__Selected extract__:
#####
Loss of Multiclass Classification

Hello! I hope you are doing well.

I am wondering how we generalize the loss (loss = -logaN for y = N).

From logistic regression:
loss = -loga1 for y = 1
loss = -loga2 for y = 0
We got this form by putting values of y in a complete equation of logistic loss (left side of the attached figure).
Using this, if we put y = 3, loss will be
loss = -3loga1 - (1-3)loga2
loss = -3loga1 +2loga2
I put a2 = 1 - a1 and tried solving it using log properties but did not get the generalizable form (loss = -loga3 for y=3). Kindly someone explains this.

Furthermore, as we know that loss = -loga2 for y = 0 but this is same for y = 2. Kindly clarify this too. I will be thankful to you.

Regards,
Saif Ur Rehman.

For multiple classes with an NN, there will be multiple output units (one per class). The total cost is the sum of the cost for each output unit. The ‘y’ values are converted into a one-hot representation, so we can use true/false prediction for each output unit.

This is discussed further in the 5th video in the Multiclass Classification section.

Hello Saif @saifkhanengr,

We do not derive the log loss from any equation on this slide. There are many ways to discuss the origination of the log loss l = -\log{a_n} where y = n, and one of which is by considering maximizing the likelihood of model parameters given the observed data.
#####
__Data__:
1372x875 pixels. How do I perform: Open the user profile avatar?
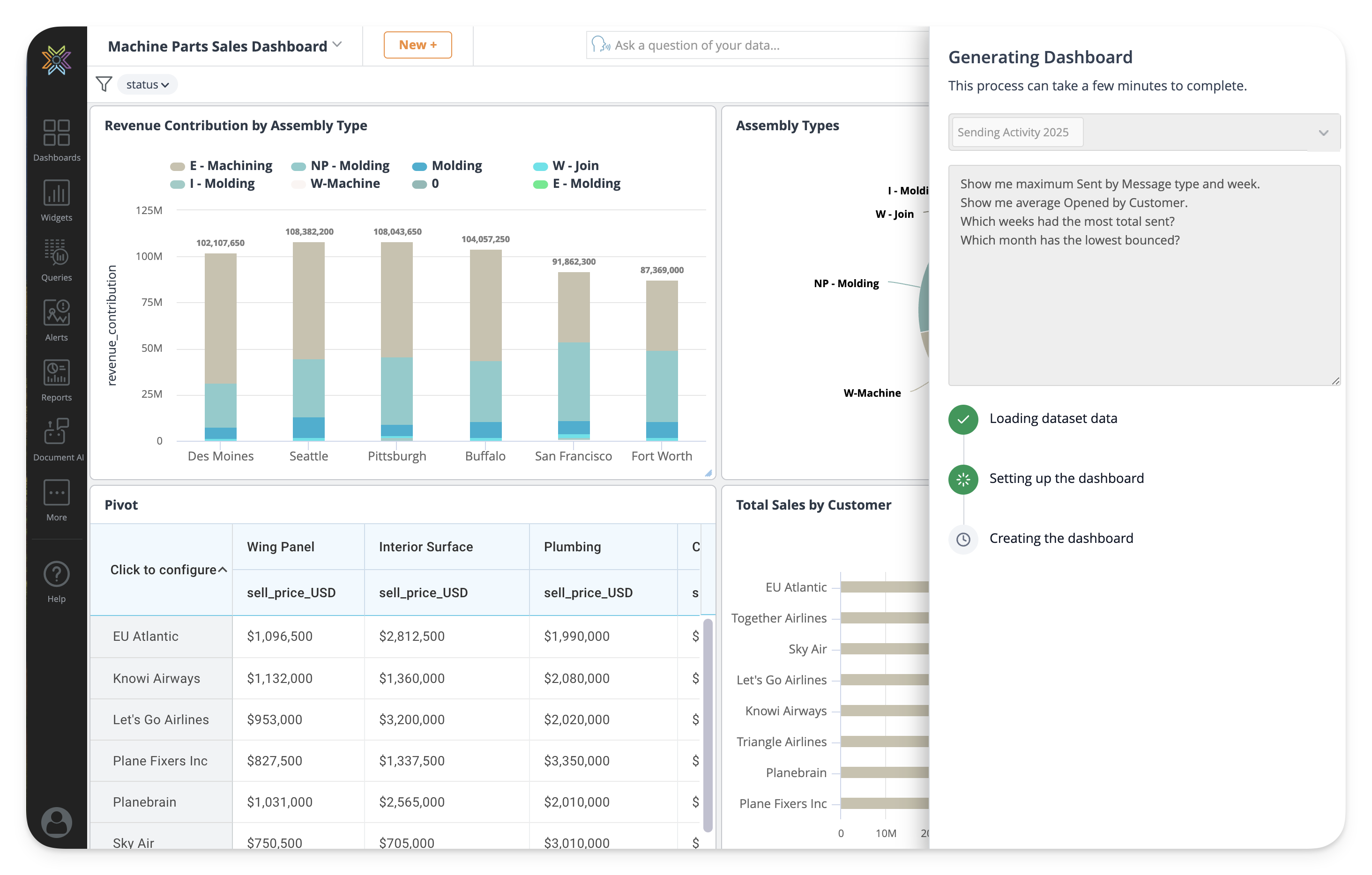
#####
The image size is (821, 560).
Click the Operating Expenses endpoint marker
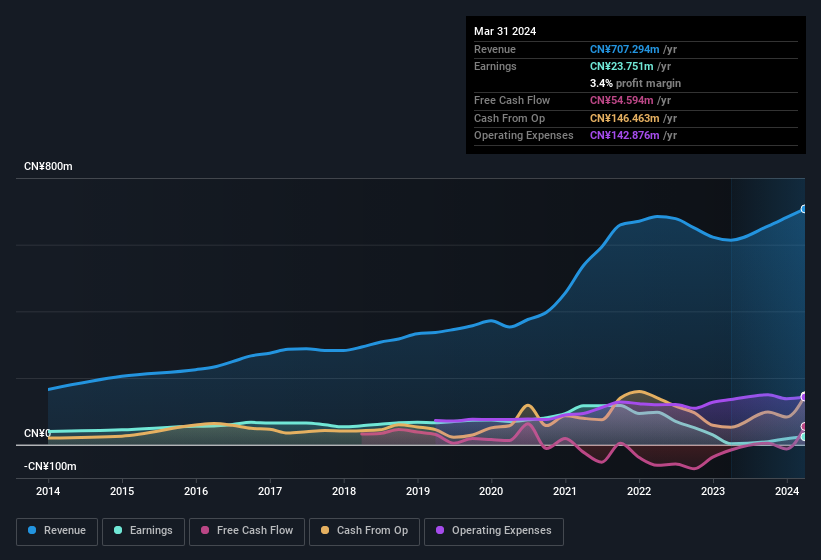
#####
__Set tasks__:
1. In the forum thread on multiclass classification loss, what representation are the 'y' values converted into?
2. Continue the forum thread on multiclass classification loss from the point where it stops.

__Exercise responses__:
1. They are converted into a one-hot representation.

2.
Consider y^{(i)} = c_i for sample i and the corresponding model prediction for class c_i is a^{(i)}_{c_i}, then we can say that, given the model which is trained by the observed data, the likelihood function for the model to predict all the observations (training data) is

a^{(1)}_{c_1} \times a^{(2)}_{c_2} \times ... \times a^{(m)}_{c_m} which is basically the joint probability assuming that samples are independent of each other.

A good model will maximize this likelihood, or equivalently will maximize the log version of this likelihood, and therefore we can convert multiplications into additions and yield

\log{a^{(1)}_{c_1}} + \log{a^{(2)}_{c_2}} + ... + \log{a^{(m)}_{c_m}}

which is how we get the “general form” of the log loss for each sample to be \log{a^{(n)}_{c_n}} .

From this form, we can derive the log loss formula for the binary case which is on the L.H.S. of the slide screenshot.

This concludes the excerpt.